• _Tugas Tertulis 1_:
Tuliskan kembali bagian artikel tentang cita-cita kemerdekaan yang dimulai dari "Sadar silaturahim bukan" dan berakhir pada "kekurangan, ada kendala.", tanpa mengubah satu kata pun.
• _Tugas Tertulis 2_:
Siapa saja orang yang disebut namanya dalam artikel tentang cita-cita kemerdekaan?
• _Tugas Tertulis 3_:
Dalam artikel tentang cita-cita kemerdekaan, siapa yang memimpin upacara bendera di pengungsian korban gempa Lombok?

• _Teks Ditampilkan_:
============================================================

Kepada Kalian Saya Titipkan Cita-Cita Kemerdekaan
Oleh : Imam Nawawi
Alhamdulillah kesyukuran luar biasa atas karunia Allah
Subhanahu Wa Ta’ala, di mana pada hari kemerdekaan Republik Indonesia yang ke
73 tahun, banyak sekali pelajaran, inspirasi, bahkan pengalaman, yang Allah
hadirkan sebagai bentuk kasih sayang-Nya kepada kita semua.
Saya sendiri sangat bersyukur, terutama kalau melihat
teman-teman yang berada di pengungsian korban gempa Lombok, masih bisa
menjalankan upacara bendera. Dan, yang spesial upacara itu dipimpin oleh Ustadz
Bachtiar Nasir (UBN). Saya tidak hadir tetapi saya betul-betul bergetar dengan
apa yang bisa dilakukan oleh teman-teman di sana.
“Allah sedang memuliakan bumi Lombok. Gempa ini harus
membuat kita semakin dekat dengannya. Yakinlah akan ada hikmah terbesar di
baliknya,” ungkapnya seperti dilansir www.hidayatullah.com
Lebih jauh, UBN menanamkan keyakinan besar kepada para
pengungsi. “Cara tercepat untuk mengembalikan harta kita adalah bersedekah
meskipun dalam keadaan susah. Yakinlah, Allah pasti akan mengembalikan rumah
kita yang hancur.”
Selanjutnya saya juga bersyukur, karena karunia Allah
Subhanahu Wa Ta’ala, melalui sahabat saya M. Deden Sugianto, menjadikan hari
Jumat 17 Agustus 2018 sebagai hari penuh kebahagiaan.
Takdir Allah, membuat saya bisa berbagi cerita,
semangat, dan inspirasi, dengan generasi muda yang menjadi tenaga pendidikan di
Pesantren Hidayatullah Ruhama Gunung Sindur Bogor Jawa Barat.
Di sana saya mendorong agar teman-teman yang bergerak
di bidang pendidikan, mendidik generasi penerus bangsa berkomitmen menjadi
tauladan bagi murid-muridnya. Tidak mungkin akan lahir murid yang gemar
membaca, jika gurunya lebih banya baca status. Tidak mungkin akan lahir murid
disiplin, jika pelajaran disiplin tidak hadir dalam kenyataan.
Sadar silaturahim bukan amalan yang bisa dilakukan
setiap waktu, maka saya pun meminta untuk bisa bersilaturahim dengan para
santri, baik santri putra maupun santri putri.
Dalam pertemuan dengan santri putra, saya sedikit
mengisahkan tentang bagaimana etos keilmuan Imam Bukhari yang sejak kecil
memang telah memiliki cita-cita yang jelas, yaitu ingin menjadi ahli hadits.
Cita-cita itu bukan tanpa hambatan, ada kekurangan, ada kendala.
Tetapi semua terjawab dengan doa yang tiada henti dan
terus menerus dilakukan oleh sang ibu untuk tercapainya cita-cita sang anak.

============================================================

• _Data Tercatat_:
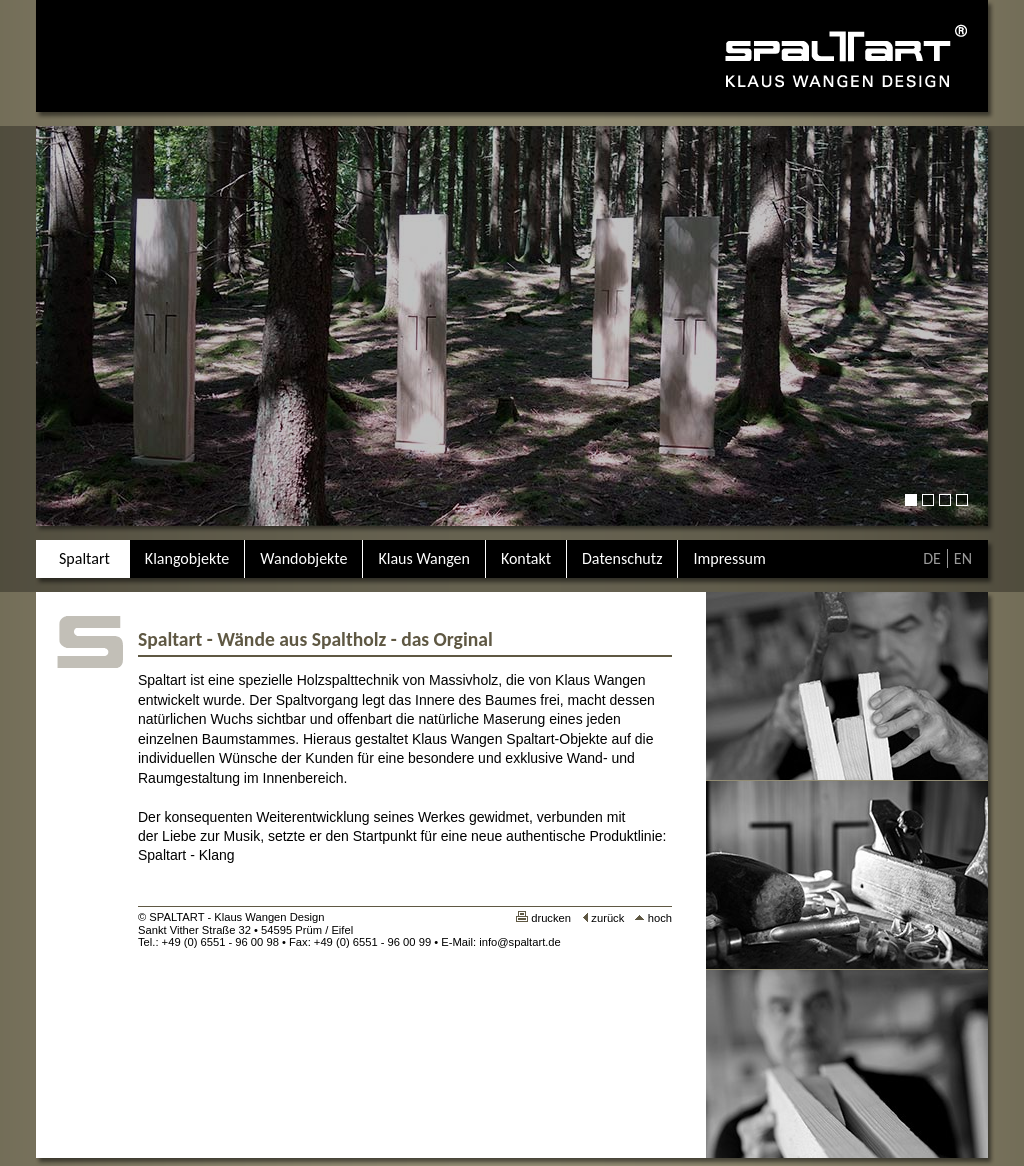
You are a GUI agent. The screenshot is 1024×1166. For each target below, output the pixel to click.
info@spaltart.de (520, 942)
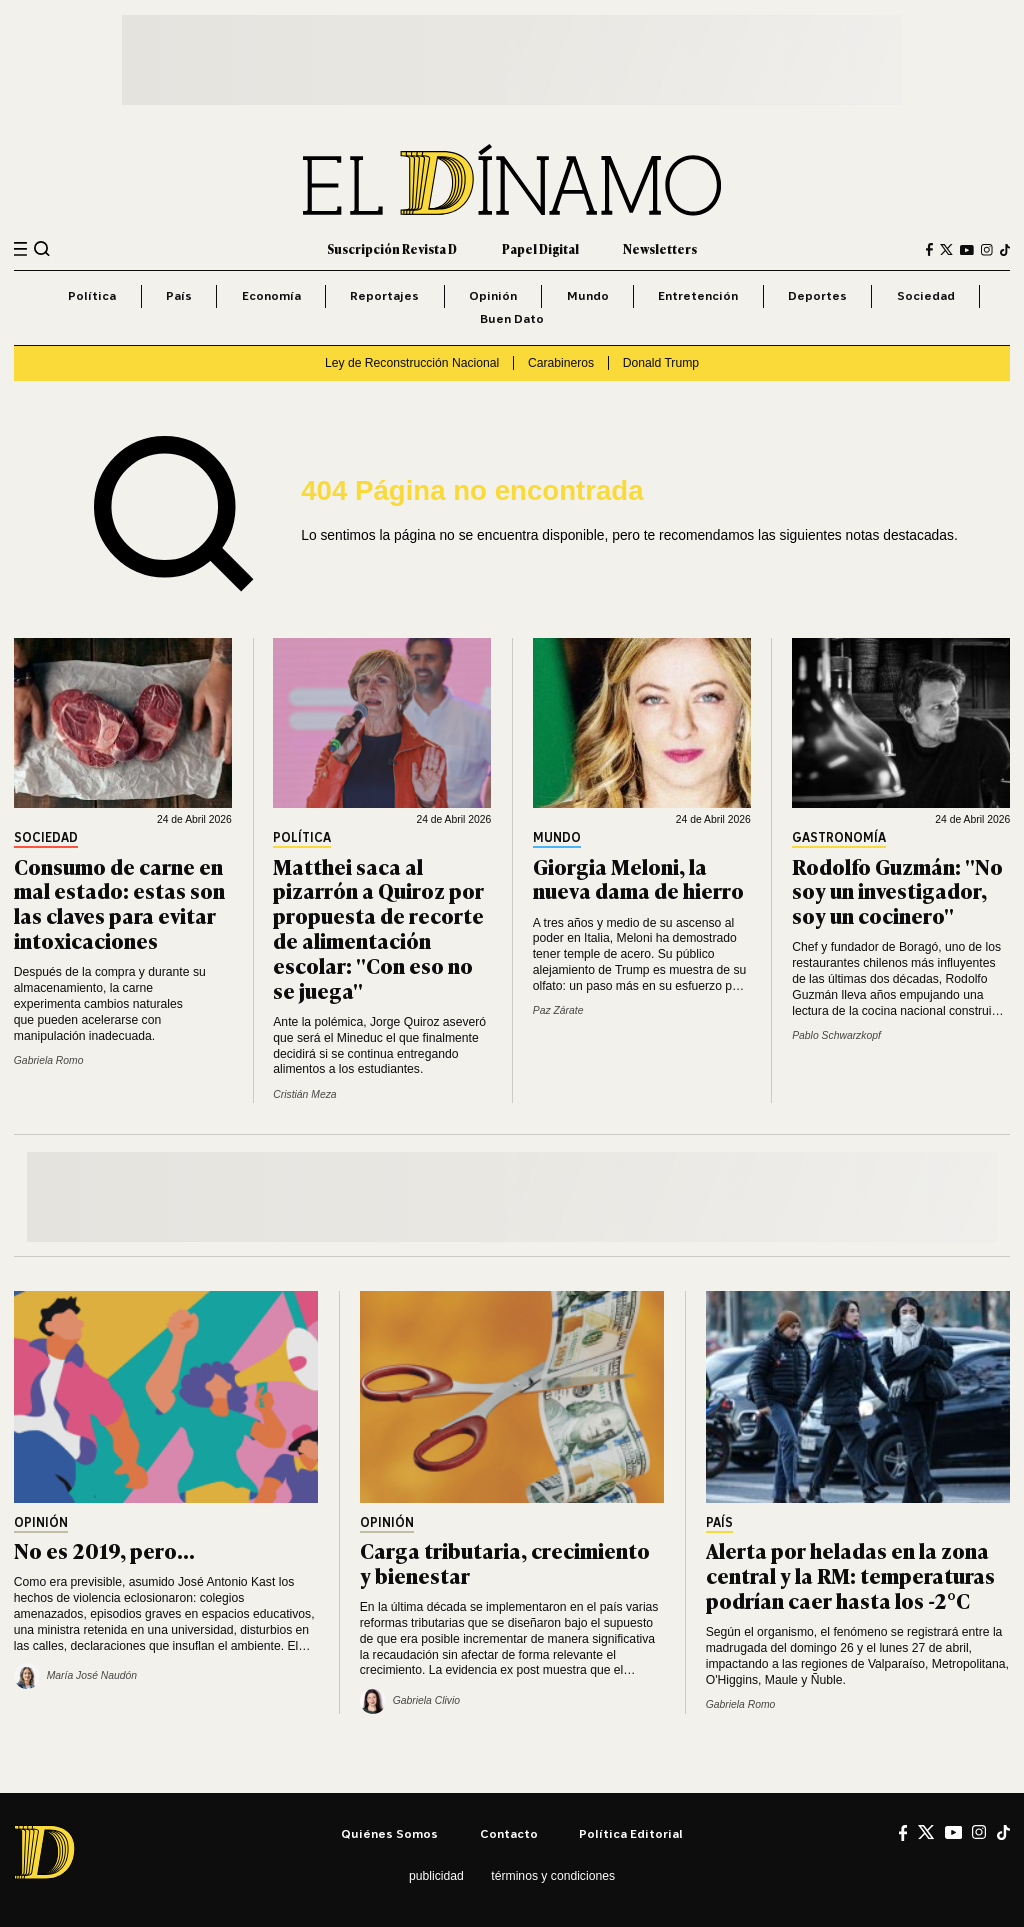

============================================================

• _Jawaban Benar 1_:
Sadar silaturahim bukan amalan yang bisa dilakukan
setiap waktu, maka saya pun meminta untuk bisa bersilaturahim dengan para
santri, baik santri putra maupun santri putri.
Dalam pertemuan dengan santri putra, saya sedikit
mengisahkan tentang bagaimana etos keilmuan Imam Bukhari yang sejak kecil
memang telah memiliki cita-cita yang jelas, yaitu ingin menjadi ahli hadits.
Cita-cita itu bukan tanpa hambatan, ada kekurangan, ada kendala.

• _Jawaban Benar 2_:
Imam Nawawi, Ustadz Bachtiar Nasir (UBN), M. Deden Sugianto, Imam Bukhari

• _Jawaban Benar 3_:
Ustadz Bachtiar Nasir (UBN)